:: Activity ::
Copy everything from the line containing "is (599, 675)." down to the line containing "bookmark-pirate: The Pirate is", replacing "screenshot" with "screen capture" and leaving all else unchanged.

:: Available data ::
= = = = = = =
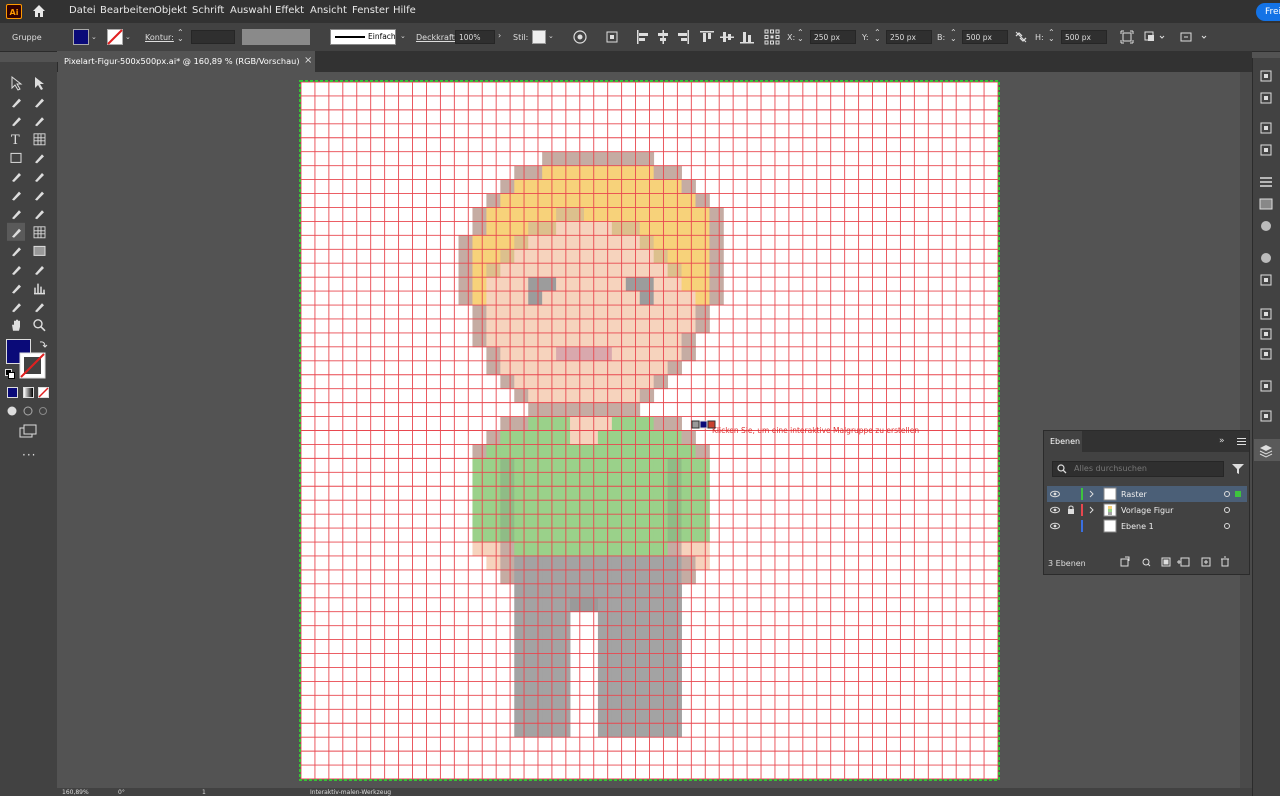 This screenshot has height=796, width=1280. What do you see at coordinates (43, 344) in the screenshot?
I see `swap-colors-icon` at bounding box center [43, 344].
= = = = = = =
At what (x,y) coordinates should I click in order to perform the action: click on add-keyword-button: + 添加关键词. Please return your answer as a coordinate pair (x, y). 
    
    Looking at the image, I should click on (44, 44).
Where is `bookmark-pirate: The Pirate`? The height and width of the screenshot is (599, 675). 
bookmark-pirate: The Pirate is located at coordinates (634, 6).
= = = = = = =
:: Reply ::
Where is `bookmark-pirate: The Pirate`? The height and width of the screen capture is (599, 675). 
bookmark-pirate: The Pirate is located at coordinates (634, 6).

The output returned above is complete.